--- Records provided ---

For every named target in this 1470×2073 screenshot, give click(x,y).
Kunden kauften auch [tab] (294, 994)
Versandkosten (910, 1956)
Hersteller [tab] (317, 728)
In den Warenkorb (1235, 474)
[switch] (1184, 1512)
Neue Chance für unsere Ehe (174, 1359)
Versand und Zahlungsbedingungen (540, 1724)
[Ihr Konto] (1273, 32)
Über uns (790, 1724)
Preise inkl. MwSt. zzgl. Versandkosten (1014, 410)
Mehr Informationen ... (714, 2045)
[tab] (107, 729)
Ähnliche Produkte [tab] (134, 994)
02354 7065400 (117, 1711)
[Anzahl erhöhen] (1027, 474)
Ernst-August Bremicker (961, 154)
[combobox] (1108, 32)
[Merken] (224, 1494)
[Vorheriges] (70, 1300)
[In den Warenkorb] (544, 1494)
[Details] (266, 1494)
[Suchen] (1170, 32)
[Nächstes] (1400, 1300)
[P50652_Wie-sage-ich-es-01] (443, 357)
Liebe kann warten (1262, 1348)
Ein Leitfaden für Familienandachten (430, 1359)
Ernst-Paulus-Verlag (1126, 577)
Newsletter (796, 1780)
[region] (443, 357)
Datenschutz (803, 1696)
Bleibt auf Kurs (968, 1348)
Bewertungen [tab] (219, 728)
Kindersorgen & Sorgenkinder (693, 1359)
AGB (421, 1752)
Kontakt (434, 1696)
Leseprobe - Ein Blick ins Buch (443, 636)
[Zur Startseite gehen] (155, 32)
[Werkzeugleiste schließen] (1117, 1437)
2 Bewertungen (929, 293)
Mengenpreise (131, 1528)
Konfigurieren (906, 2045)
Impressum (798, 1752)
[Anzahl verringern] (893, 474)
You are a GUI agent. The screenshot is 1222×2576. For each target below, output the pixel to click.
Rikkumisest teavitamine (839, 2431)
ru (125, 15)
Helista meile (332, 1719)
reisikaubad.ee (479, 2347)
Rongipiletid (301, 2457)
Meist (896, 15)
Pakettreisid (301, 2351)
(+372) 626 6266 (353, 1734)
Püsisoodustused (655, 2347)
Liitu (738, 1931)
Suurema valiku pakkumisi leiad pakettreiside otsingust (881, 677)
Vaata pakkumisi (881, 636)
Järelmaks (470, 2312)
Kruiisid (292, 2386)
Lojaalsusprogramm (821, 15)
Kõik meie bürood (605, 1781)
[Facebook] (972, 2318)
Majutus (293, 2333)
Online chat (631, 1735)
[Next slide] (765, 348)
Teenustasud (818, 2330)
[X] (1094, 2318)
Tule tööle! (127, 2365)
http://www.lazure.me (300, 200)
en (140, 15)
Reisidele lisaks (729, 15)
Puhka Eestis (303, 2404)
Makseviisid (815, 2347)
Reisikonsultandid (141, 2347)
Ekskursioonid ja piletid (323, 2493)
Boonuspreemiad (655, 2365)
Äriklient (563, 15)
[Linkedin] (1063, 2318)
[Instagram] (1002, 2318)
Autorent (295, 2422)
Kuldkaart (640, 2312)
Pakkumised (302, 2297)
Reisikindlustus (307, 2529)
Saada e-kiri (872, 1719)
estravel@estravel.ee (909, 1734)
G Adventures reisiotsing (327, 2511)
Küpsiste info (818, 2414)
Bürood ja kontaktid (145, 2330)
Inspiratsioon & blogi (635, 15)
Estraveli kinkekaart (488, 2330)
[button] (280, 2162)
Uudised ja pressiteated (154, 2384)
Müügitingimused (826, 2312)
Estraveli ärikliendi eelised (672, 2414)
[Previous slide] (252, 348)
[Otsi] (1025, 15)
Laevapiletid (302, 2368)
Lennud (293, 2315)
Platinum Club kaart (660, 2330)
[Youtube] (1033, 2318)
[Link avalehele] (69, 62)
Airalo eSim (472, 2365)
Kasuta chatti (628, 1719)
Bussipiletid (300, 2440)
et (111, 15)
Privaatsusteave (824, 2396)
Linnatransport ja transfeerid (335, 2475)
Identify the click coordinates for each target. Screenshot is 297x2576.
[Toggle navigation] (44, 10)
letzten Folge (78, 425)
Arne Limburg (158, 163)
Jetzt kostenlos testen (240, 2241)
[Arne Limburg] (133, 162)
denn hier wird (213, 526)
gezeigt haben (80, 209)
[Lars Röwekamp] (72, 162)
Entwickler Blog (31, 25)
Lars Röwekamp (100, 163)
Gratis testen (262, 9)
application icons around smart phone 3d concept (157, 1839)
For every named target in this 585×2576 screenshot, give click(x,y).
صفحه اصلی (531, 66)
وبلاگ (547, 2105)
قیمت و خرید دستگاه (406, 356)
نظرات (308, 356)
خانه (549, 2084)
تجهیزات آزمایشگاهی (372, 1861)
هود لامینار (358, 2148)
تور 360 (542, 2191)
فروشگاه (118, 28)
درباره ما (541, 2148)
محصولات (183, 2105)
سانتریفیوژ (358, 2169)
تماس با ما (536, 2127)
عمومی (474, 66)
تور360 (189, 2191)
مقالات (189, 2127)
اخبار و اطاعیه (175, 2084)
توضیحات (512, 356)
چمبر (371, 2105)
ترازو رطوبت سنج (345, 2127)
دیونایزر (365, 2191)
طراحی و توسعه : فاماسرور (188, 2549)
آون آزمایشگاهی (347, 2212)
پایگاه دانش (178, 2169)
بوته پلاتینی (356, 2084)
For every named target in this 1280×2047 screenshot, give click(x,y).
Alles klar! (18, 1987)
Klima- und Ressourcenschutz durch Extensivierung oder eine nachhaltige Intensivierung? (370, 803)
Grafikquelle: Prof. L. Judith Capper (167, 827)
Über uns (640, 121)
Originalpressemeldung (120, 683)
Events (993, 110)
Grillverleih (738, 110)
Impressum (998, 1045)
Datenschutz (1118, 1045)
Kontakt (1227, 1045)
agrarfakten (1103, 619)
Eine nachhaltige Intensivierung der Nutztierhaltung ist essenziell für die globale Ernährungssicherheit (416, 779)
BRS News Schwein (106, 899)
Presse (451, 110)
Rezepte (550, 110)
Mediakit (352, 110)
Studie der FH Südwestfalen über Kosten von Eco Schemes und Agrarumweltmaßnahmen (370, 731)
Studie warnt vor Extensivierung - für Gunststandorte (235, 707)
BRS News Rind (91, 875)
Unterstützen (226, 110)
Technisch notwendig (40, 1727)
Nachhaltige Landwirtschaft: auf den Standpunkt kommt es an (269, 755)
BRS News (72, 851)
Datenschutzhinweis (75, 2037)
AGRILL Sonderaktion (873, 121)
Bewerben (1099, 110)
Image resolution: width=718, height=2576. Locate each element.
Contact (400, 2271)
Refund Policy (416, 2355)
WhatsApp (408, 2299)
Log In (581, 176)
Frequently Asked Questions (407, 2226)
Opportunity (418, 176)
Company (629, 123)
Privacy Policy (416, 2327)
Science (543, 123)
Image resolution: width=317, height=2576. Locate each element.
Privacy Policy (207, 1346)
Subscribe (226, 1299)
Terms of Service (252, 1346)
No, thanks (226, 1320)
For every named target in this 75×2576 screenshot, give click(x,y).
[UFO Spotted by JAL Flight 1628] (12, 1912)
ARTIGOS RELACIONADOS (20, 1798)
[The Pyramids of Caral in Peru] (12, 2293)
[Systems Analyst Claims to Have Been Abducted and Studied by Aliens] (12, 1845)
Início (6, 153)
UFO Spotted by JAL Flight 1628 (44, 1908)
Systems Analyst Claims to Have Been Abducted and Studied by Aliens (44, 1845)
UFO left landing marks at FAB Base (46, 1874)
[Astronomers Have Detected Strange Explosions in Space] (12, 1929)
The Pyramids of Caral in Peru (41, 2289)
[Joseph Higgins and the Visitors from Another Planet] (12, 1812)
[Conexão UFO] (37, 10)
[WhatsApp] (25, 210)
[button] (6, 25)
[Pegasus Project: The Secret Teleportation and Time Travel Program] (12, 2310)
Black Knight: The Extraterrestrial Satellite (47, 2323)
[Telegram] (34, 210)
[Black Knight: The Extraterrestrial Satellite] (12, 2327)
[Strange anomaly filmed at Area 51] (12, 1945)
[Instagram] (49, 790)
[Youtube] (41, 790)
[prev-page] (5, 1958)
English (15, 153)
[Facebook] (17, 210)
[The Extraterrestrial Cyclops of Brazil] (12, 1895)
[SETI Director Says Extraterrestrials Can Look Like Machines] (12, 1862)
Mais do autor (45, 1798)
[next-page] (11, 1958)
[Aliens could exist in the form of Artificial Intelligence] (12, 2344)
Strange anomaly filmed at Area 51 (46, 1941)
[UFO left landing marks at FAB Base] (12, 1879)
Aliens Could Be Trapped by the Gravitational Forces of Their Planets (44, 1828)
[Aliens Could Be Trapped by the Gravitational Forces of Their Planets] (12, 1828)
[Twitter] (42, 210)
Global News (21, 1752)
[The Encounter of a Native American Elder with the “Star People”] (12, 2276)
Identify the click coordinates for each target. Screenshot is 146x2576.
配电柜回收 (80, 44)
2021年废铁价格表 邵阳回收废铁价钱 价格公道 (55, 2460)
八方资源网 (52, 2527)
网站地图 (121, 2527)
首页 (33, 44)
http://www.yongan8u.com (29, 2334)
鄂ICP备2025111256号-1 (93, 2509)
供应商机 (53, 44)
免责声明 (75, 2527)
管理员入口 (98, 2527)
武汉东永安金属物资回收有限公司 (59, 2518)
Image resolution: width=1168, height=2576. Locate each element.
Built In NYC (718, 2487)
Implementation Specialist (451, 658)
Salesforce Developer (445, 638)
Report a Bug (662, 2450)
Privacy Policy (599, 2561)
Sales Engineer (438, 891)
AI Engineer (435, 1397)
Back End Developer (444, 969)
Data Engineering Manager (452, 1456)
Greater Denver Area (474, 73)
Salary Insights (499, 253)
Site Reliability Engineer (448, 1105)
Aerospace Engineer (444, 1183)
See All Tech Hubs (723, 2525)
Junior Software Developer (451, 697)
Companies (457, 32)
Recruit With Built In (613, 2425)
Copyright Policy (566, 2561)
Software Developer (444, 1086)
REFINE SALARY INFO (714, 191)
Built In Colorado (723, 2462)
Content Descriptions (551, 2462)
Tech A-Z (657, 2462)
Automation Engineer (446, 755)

---

## Try it:
Could you reproduce, exactly, every line above from the line with "en (140, 15)" to the line with "آون آزمایشگاهی (347, 2212)", and no other line? Both ends count.

## Response to the exercise:
en (140, 15)
Reisidele lisaks (729, 15)
Puhka Eestis (303, 2404)
Makseviisid (815, 2347)
Reisikonsultandid (141, 2347)
Ekskursioonid ja piletid (323, 2493)
Boonuspreemiad (655, 2365)
Äriklient (563, 15)
[Linkedin] (1063, 2318)
[Instagram] (1002, 2318)
Autorent (295, 2422)
Kuldkaart (640, 2312)
Pakkumised (302, 2297)
Reisikindlustus (307, 2529)
Saada e-kiri (872, 1719)
estravel@estravel.ee (909, 1734)
G Adventures reisiotsing (327, 2511)
Küpsiste info (818, 2414)
Bürood ja kontaktid (145, 2330)
Inspiratsioon & blogi (635, 15)
Estraveli kinkekaart (488, 2330)
[button] (280, 2162)
Uudised ja pressiteated (154, 2384)
Müügitingimused (826, 2312)
Estraveli ärikliendi eelised (672, 2414)
[Previous slide] (252, 348)
[Otsi] (1025, 15)
Laevapiletid (302, 2368)
Lennud (293, 2315)
Platinum Club kaart (660, 2330)
[Youtube] (1033, 2318)
[Link avalehele] (69, 62)
Airalo eSim (472, 2365)
Kasuta chatti (628, 1719)
Bussipiletid (300, 2440)
et (111, 15)
Privaatsusteave (824, 2396)
Linnatransport ja transfeerid (335, 2475)
Identify the click coordinates for each target. Screenshot is 297x2576.
[Toggle navigation] (44, 10)
letzten Folge (78, 425)
Arne Limburg (158, 163)
Jetzt kostenlos testen (240, 2241)
[Arne Limburg] (133, 162)
denn hier wird (213, 526)
gezeigt haben (80, 209)
[Lars Röwekamp] (72, 162)
Entwickler Blog (31, 25)
Lars Röwekamp (100, 163)
Gratis testen (262, 9)
application icons around smart phone 3d concept (157, 1839)
For every named target in this 585×2576 screenshot, give click(x,y).
صفحه اصلی (531, 66)
وبلاگ (547, 2105)
قیمت و خرید دستگاه (406, 356)
نظرات (308, 356)
خانه (549, 2084)
تجهیزات آزمایشگاهی (372, 1861)
هود لامینار (358, 2148)
تور 360 (542, 2191)
فروشگاه (118, 28)
درباره ما (541, 2148)
محصولات (183, 2105)
سانتریفیوژ (358, 2169)
تماس با ما (536, 2127)
عمومی (474, 66)
تور360 (189, 2191)
مقالات (189, 2127)
اخبار و اطاعیه (175, 2084)
توضیحات (512, 356)
چمبر (371, 2105)
ترازو رطوبت سنج (345, 2127)
دیونایزر (365, 2191)
طراحی و توسعه : فاماسرور (188, 2549)
آون آزمایشگاهی (347, 2212)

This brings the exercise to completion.